Problem statement => From the entries that follow, pick out all lines holding "computer".

[Dataset entries]

--------------------------------------------------

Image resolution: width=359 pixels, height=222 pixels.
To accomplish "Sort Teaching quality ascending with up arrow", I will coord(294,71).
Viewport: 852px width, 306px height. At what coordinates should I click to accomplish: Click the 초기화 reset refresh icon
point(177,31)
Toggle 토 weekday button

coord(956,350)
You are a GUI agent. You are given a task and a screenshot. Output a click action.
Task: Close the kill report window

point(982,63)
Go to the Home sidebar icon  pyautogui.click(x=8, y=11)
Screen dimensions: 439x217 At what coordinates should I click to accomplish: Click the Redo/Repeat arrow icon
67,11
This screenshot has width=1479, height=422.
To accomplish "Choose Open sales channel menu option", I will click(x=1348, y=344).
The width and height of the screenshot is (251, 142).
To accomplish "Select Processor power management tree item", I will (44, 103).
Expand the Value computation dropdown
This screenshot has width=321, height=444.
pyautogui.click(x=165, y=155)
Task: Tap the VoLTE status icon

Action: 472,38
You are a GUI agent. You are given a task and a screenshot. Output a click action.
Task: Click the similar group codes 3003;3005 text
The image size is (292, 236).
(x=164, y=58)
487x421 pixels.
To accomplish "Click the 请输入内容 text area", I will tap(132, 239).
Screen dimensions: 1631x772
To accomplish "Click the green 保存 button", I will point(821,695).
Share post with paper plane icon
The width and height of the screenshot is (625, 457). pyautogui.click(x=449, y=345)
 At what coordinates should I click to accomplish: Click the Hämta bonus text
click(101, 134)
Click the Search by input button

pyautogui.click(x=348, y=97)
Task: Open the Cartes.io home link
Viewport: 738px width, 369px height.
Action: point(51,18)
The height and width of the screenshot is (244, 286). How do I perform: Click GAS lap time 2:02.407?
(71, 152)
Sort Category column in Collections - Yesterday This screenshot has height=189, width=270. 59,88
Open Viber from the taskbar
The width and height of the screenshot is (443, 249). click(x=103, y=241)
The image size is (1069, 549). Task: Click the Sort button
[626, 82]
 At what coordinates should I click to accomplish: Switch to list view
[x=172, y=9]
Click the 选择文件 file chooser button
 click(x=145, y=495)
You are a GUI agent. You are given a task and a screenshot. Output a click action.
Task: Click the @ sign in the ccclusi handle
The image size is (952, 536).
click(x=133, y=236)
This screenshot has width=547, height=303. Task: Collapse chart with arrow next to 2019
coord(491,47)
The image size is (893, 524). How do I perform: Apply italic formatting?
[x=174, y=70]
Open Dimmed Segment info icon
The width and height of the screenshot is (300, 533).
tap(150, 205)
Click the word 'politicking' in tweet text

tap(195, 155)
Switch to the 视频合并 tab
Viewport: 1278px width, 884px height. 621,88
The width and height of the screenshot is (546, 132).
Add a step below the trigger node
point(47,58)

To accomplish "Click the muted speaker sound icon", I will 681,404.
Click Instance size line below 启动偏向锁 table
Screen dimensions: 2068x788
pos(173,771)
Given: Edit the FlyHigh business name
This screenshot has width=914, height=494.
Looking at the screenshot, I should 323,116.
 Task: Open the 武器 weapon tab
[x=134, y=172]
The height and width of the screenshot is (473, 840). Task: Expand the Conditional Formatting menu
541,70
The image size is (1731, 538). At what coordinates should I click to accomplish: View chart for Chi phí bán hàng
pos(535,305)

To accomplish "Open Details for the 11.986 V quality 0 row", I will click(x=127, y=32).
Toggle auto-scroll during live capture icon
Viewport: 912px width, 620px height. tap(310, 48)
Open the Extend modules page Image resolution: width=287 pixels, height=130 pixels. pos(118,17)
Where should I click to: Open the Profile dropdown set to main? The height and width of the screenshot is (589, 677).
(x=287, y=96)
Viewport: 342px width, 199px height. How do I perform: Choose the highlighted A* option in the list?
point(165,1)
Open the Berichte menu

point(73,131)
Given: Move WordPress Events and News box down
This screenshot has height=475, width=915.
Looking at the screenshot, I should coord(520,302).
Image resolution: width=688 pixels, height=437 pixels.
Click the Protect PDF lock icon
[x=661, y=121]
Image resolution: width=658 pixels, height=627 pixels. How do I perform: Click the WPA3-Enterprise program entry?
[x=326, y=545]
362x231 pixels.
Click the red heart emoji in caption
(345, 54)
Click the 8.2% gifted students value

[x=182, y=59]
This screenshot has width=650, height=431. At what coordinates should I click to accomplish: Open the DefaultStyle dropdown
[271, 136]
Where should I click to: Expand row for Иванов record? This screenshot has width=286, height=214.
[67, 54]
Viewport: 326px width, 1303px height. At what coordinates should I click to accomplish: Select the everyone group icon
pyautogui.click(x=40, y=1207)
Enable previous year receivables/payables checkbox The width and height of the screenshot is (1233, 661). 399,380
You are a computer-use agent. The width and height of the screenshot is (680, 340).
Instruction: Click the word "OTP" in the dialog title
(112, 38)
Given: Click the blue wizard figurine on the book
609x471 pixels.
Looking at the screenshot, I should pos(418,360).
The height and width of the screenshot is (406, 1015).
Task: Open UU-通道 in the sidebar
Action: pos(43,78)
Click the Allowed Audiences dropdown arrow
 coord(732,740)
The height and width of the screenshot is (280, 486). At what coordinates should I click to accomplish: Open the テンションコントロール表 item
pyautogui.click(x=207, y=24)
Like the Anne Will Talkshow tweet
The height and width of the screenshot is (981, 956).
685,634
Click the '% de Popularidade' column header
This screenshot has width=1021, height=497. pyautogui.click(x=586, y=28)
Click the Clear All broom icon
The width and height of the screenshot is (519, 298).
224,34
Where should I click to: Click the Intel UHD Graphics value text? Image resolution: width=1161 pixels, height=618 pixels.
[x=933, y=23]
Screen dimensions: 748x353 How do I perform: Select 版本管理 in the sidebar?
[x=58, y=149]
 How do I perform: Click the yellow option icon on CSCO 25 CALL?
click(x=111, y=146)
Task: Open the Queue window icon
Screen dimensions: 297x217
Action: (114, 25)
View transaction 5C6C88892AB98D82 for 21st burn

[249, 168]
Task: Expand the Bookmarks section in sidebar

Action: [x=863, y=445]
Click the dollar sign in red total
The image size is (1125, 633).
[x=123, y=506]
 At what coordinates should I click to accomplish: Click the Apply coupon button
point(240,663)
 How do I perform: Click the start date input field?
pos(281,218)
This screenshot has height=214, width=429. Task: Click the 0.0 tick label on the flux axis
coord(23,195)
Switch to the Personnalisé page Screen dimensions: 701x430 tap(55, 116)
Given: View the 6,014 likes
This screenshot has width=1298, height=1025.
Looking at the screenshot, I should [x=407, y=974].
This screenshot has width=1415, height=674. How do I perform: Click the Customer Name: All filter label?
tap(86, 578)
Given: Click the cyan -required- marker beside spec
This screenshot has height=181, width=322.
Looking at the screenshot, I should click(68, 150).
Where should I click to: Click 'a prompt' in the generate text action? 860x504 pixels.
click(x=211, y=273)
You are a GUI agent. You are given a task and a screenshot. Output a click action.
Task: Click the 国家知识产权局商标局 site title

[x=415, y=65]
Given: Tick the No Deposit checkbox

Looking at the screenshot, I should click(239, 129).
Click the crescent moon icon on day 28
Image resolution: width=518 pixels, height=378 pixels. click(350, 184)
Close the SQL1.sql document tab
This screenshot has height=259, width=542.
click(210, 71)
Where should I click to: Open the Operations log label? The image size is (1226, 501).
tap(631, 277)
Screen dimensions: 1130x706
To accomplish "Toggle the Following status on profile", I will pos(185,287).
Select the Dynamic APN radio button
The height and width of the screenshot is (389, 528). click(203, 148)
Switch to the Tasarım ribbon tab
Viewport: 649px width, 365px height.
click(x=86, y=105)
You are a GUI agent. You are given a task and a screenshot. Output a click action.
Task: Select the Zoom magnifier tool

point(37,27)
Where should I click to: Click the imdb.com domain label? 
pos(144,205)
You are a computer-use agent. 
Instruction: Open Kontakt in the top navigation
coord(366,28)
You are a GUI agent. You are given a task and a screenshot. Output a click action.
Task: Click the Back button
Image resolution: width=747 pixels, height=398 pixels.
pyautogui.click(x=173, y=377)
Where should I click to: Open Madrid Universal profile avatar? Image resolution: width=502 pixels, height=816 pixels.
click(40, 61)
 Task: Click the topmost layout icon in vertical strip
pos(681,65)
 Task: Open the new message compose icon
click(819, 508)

--------------------------------------------------

Solution to this task =>
You are a computer-use agent. The width and height of the screenshot is (680, 340).
You are a computer-use agent. 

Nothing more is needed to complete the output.